Web to Markdown
Overview
Captures web pages using headless Playwright browser automation (handles JavaScript-rendered content), converts HTML to clean markdown via Turndown library, and saves all URLs from a single request into one timestamped file.
Key features:
-
Headless browser (no visible window)
-
Handles JavaScript-rendered content (SPAs, React, Vue, etc.)
-
Batch processing multiple URLs → single file
-
Self-contained (no MCP dependency)
Prerequisites
-
Node.js/pnpm for running TypeScript scripts
-
Dependencies installed: cd skills/web-to-markdown && pnpm install
-
Playwright browsers will auto-install on first run
Usage
When user provides URLs and asks to:
-
"capture these pages as markdown"
-
"save web content for documentation"
-
"fetch and convert these webpages"
-
"get markdown from these sites"
-
"download and convert to markdown"
Output: docs/web-captures/YYYYMMDD_HHMMSS.md containing all pages.
Workflow
Single Command
cd skills/web-to-markdown pnpm tsx scripts/scrape-and-convert.ts <url1> [url2] [url3] ...

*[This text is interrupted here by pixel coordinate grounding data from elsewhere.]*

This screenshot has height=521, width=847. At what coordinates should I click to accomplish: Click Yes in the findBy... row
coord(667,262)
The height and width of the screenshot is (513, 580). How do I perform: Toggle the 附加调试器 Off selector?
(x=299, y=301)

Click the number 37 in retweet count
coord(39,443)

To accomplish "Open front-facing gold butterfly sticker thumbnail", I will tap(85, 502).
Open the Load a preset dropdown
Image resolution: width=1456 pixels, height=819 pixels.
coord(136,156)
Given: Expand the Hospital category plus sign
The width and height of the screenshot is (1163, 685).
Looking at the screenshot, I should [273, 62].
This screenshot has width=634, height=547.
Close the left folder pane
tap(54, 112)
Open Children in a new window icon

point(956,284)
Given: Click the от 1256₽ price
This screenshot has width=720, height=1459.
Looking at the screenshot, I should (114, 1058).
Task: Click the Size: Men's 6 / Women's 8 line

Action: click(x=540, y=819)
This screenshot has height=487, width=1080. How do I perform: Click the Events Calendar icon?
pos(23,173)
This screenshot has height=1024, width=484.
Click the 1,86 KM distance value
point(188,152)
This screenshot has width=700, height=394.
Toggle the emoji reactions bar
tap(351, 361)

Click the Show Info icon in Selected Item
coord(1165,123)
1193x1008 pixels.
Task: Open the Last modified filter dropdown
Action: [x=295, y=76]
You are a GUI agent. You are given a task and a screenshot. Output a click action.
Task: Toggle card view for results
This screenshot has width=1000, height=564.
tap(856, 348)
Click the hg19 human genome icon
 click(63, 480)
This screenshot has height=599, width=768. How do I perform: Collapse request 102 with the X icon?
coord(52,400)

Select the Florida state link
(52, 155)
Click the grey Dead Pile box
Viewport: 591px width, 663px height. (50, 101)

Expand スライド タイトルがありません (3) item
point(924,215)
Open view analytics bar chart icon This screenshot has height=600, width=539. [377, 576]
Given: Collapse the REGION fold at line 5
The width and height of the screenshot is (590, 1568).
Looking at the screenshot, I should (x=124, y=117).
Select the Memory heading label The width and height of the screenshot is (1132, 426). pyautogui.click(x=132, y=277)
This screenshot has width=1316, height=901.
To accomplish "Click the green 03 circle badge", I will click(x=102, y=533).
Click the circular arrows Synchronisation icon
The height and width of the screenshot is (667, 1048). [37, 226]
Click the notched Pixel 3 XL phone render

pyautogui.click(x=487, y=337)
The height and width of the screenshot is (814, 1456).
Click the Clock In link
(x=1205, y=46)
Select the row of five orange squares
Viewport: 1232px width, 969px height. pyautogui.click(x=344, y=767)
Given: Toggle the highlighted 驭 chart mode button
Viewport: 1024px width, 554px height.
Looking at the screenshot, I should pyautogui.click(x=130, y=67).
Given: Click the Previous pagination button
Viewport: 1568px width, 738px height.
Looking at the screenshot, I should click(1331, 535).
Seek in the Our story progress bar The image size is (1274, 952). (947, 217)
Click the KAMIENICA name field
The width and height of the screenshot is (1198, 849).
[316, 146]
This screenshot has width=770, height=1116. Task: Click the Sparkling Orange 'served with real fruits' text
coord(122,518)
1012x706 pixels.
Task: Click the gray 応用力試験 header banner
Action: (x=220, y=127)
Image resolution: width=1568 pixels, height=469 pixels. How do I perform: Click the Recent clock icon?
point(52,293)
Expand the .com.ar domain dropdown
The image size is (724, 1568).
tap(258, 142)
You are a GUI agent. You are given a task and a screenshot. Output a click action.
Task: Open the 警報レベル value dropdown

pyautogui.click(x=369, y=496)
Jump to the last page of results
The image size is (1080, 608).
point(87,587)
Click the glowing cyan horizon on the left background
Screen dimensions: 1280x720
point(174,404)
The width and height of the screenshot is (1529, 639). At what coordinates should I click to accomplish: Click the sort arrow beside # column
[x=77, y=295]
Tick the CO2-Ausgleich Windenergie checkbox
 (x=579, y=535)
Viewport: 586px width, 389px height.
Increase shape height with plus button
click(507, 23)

That's it! Script handles:
-
Creates timestamped output file with header
-
Launches headless Playwright browser
-
Scrapes each URL sequentially
-
Converts HTML → markdown (Turndown)
-
Appends to output file with formatted headers
-
Closes browser and reports summary
Examples
Single URL:
cd skills/web-to-markdown pnpm tsx scripts/scrape-and-convert.ts https://example.com/docs
Output: docs/web-captures/20251103_143052.md
Multiple URLs (Batch):
cd skills/web-to-markdown
pnpm tsx scripts/scrape-and-convert.ts
https://example.com/guide
https://example.com/api
https://example.com/faq
Output: docs/web-captures/20251103_143052.md (all 3 pages)
From project root:
pnpm --filter @skills/web-to-markdown tsx scripts/scrape-and-convert.ts <urls...>
Output Format
Web Captures - YYYY-MM-DD HH:MM:SS
Generated: YYYYMMDD_HHMMSS URLs: N
📄 https://example.com/page1
[Converted markdown content...]
📄 https://example.com/page2
[Converted markdown content...]
Implementation Notes
TypeScript + FP Patterns:
-
Pure functions (no classes except custom errors)
-
Explicit error handling with typed errors: BrowserError , FileError , HtmlConversionError
-
Small, focused functions
-
Side effects isolated at edges
-
CLI-style logging with chalk/ora
File Structure:
skills/web-to-markdown/ ├── SKILL.md # This file (workflow instructions) ├── package.json # pnpm workspace config ├── tsconfig.json # TypeScript config ├── scripts/ │ ├── scrape-and-convert.ts # Main CLI (Playwright + Turndown) │ ├── html-to-markdown.ts # Pure conversion function (Turndown wrapper) │ └── convert-and-append.ts # Legacy CLI (deprecated, kept for reference) └── tests/ └── html-to-markdown.test.ts # Unit tests
Error Handling
-
Browser launch failure: Check Playwright installation, run pnpm exec playwright install chromium
-
Page not found (404): Logs error, continues with other URLs
-
Timeout (>30s): Reports slow page, continues to next URL
-
Navigation error: Logs error, continues to next URL
-
Conversion failure: Reports malformed HTML, skips page
Configuration
Default timeout: 30 seconds per page
To customize, edit DEFAULT_CONFIG in scripts/scrape-and-convert.ts :
const DEFAULT_CONFIG = { outputDir: 'docs/web-captures', timeout: 30000, // milliseconds };
Performance
-
Headless mode (no GUI overhead)
-
Sequential processing (one URL at a time for stability)
-
Browser reuse across URLs (faster than launching per-page)
-
~2-5 seconds per page (depends on site complexity)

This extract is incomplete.